I have three 3 node clusters created in my environment. There are two synchronous nodes at one data center and one asynchronous node at another data center. Each node has its own disks so there's no shared storage. Occasionally maybe once
a month, my test cluster becomes unavailable. It won't ping and clients can't connect to the SQL cluster listener. It happened again this morning and was unavailable for about a half hour, then without changing anything, it came back to life.
In the past, I was able to initiate a manual failover/failback and it would come back right away but I'd like to find out why this is happening in the first place. This does not happen with the other clusters.
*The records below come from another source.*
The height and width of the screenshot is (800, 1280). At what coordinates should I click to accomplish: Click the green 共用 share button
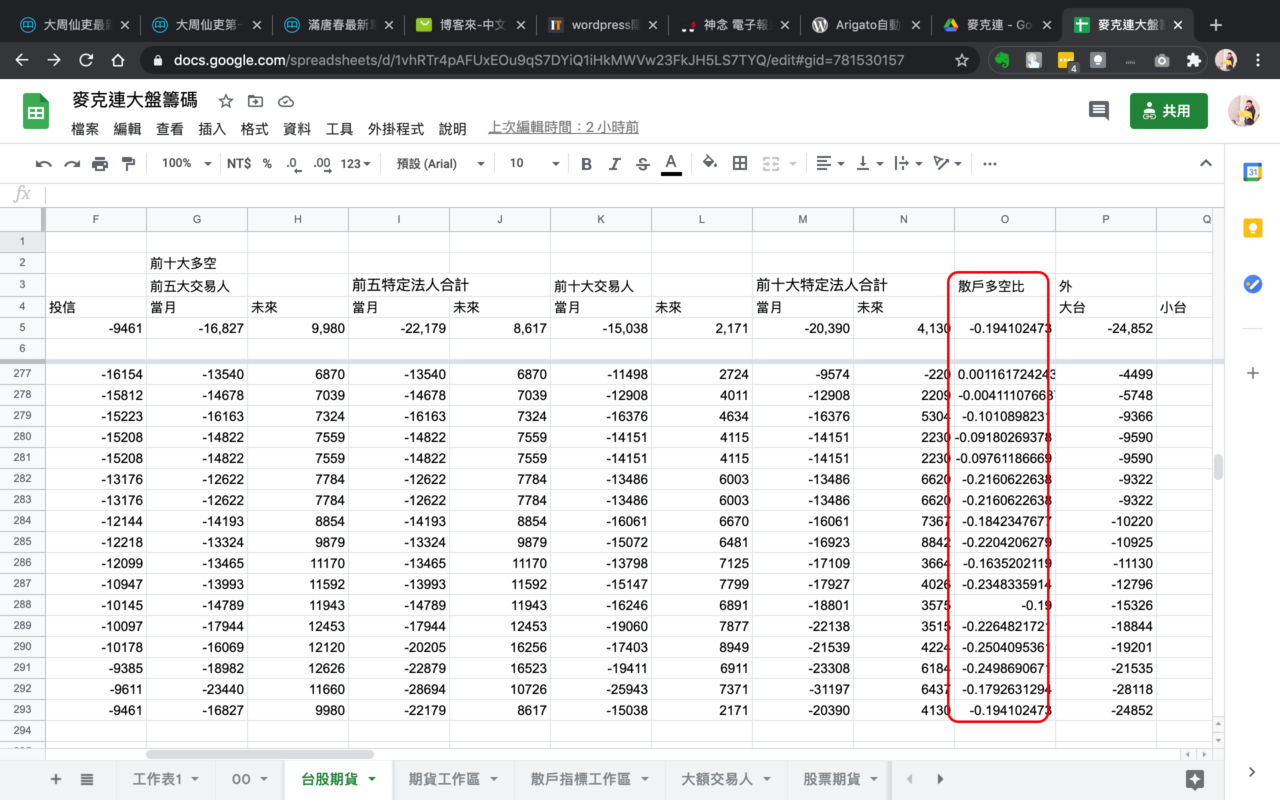click(x=1168, y=111)
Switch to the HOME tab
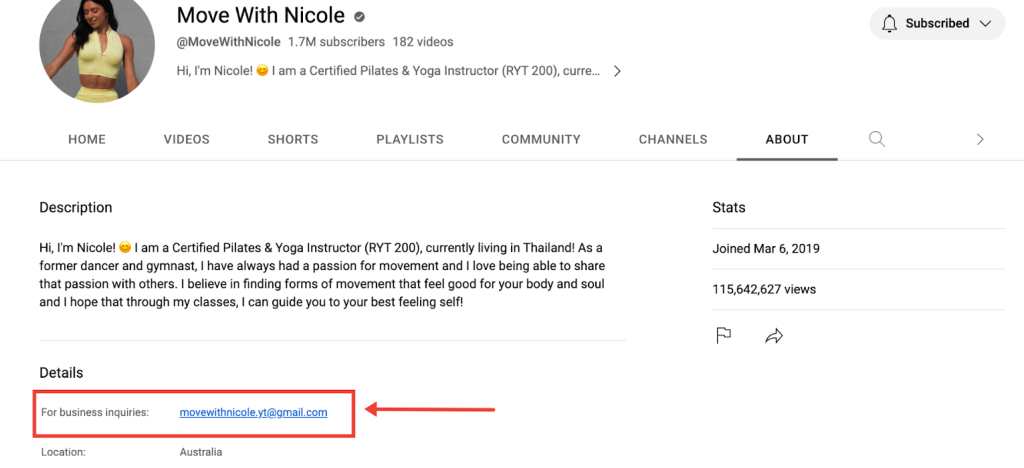 (87, 140)
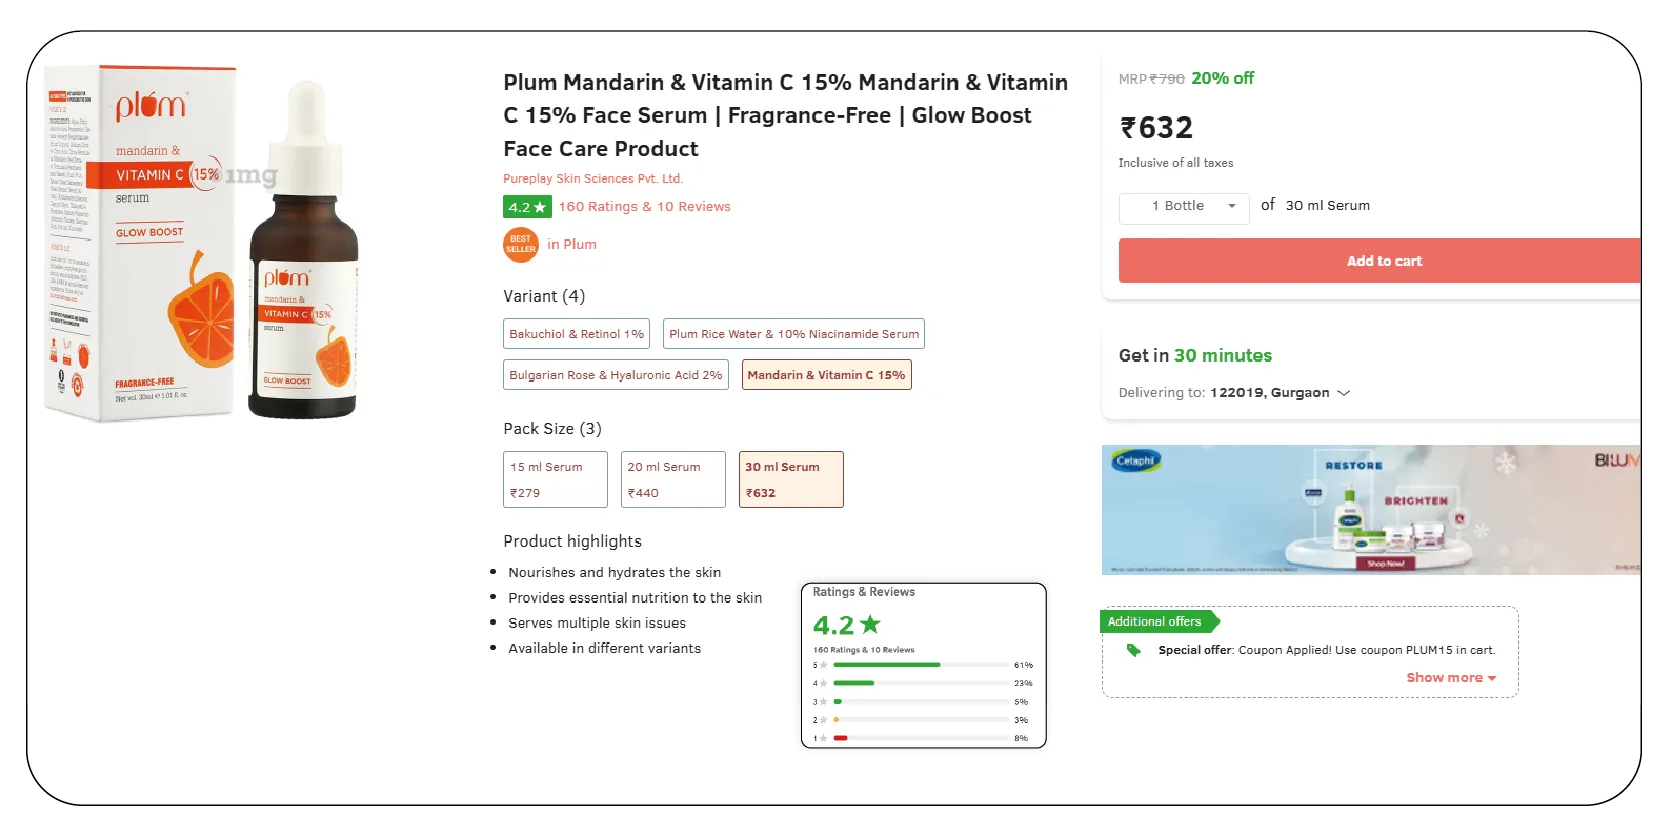Click the star icon beside the 4.2 rating
This screenshot has width=1665, height=827.
tap(540, 207)
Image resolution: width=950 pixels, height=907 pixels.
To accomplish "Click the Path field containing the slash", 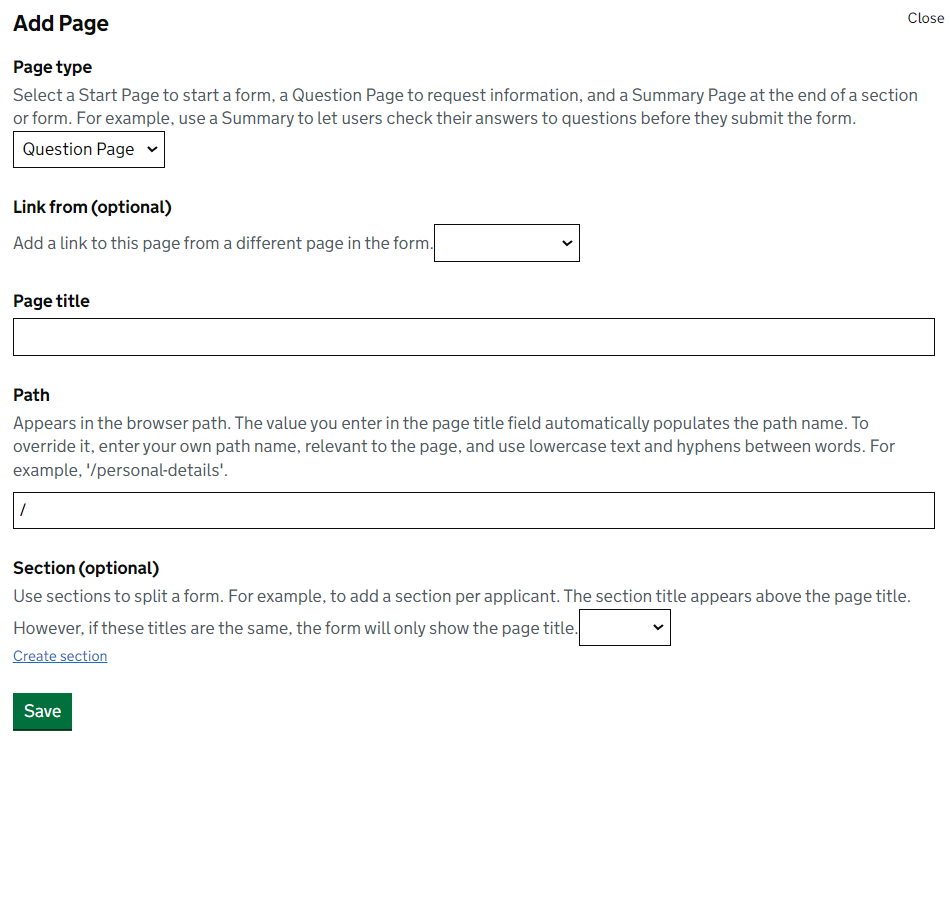I will [473, 510].
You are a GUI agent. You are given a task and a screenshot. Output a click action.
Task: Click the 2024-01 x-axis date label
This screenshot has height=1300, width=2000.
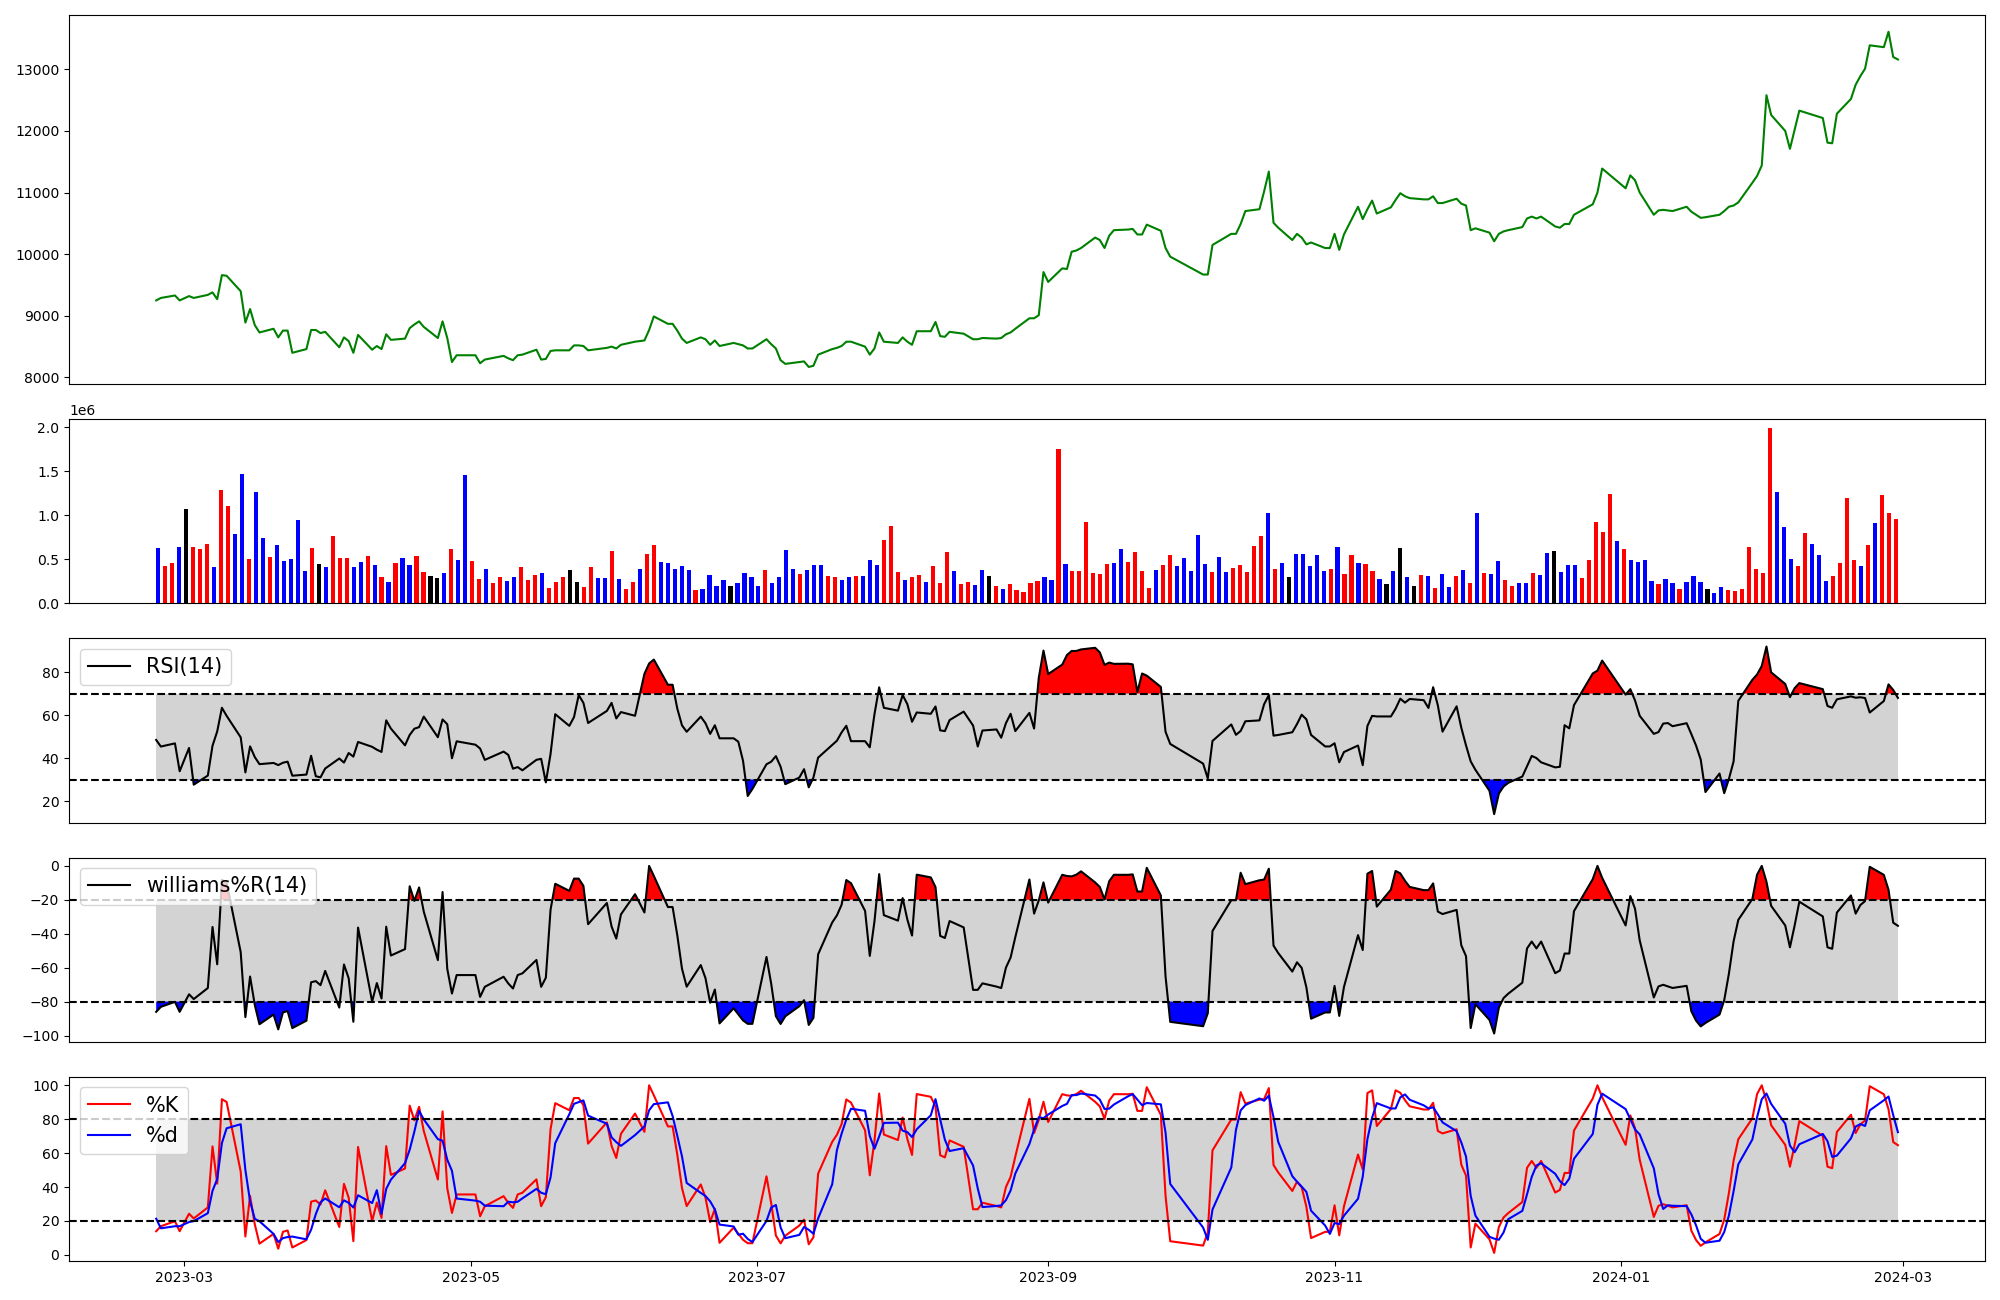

There are no cluster errors registered in event viewer. No nodes fail, I can connect to each one individually. The cluster name does not ping and neither does the SQL listener, so that leads me to believe it is a Microsoft clustering problem
and probably not a SQL issue.
I did a get-clusterlog and have been pouring through it. I do see DBG messages like:
[Verbose] 000009ac.00001678::2019/02/12-09:46:49.619 DBG [GEM] Node 1: GEM Id 3565 has been ack'ed by every node. Unacknowledged Message Count = 5
[Verbose] 000009ac.00001678::2019/02/12-09:46:49.619 DBG [GEM] Node 1: GEM Id 3566 has been ack'ed by every node. Unacknowledged Message Count = 4
[Verbose] 000009ac.00001678::2019/02/12-09:46:49.621 DBG [GEM] Node 1: GEM Id 3567 has been ack'ed by every node. Unacknowledged Message Count = 3
[Verbose] 000009ac.00001678::2019/02/12-09:46:49.621 DBG [GEM] Node 1: GEM Id 3568 has been ack'ed by every node. Unacknowledged Message Count = 2
[Verbose] 000009ac.00001678::2019/02/12-09:46:49.621 DBG [GEM] Node 1: GEM Id 3569 has been ack'ed by every node. Unacknowledged Message Count = 1
[Verbose] 000009ac.00001678::2019/02/12-09:46:49.621 DBG [GEM] Node 1: GEM Id 3570 has been ack'ed by every node. Unacknowledged Message Count = 0
Around the time it came back up.
Also entries like this often - the possible owners list size is 0 message is interesting.
[Verbose] 00001a40.00002920::2019/02/12-09:48:17.162 INFO [RES] Distributed Network Name <CAUSACSQvu8>: Netname received Refresh clones message
[Verbose] 00001a40.00002920::2019/02/12-09:48:17.162 INFO [RES] Distributed Network Name <CAUSACSQvu8>:
Possible owners list size is 0
[Verbose] 00001a40.000007d0::2019/02/12-09:48:17.165 INFO [RES] Network Name: Agent: InitializeModule, Trying to initialize Module(ad4aa780-67db-41df-977e-35ef8ac4be5f,Client) when there is one already in Initialized/Idle state
[Verbose] 00001a40.00002920::2019/02/12-09:48:17.165 INFO [RES] Distributed Network Name <CAUSACSQvu8>: StartupClone - Client module already exists.
[Verbose] 00001a40.000007d0::2019/02/12-09:48:17.165 INFO [RES] Distributed Network Name <CAUSACSQvu8>: Client: Synching with slow operation
I don't see a cause and effect relationship when this fails so I can't trigger it. It's like chasing a ghost. If anyone has a place to start looking, I'd appreciate it.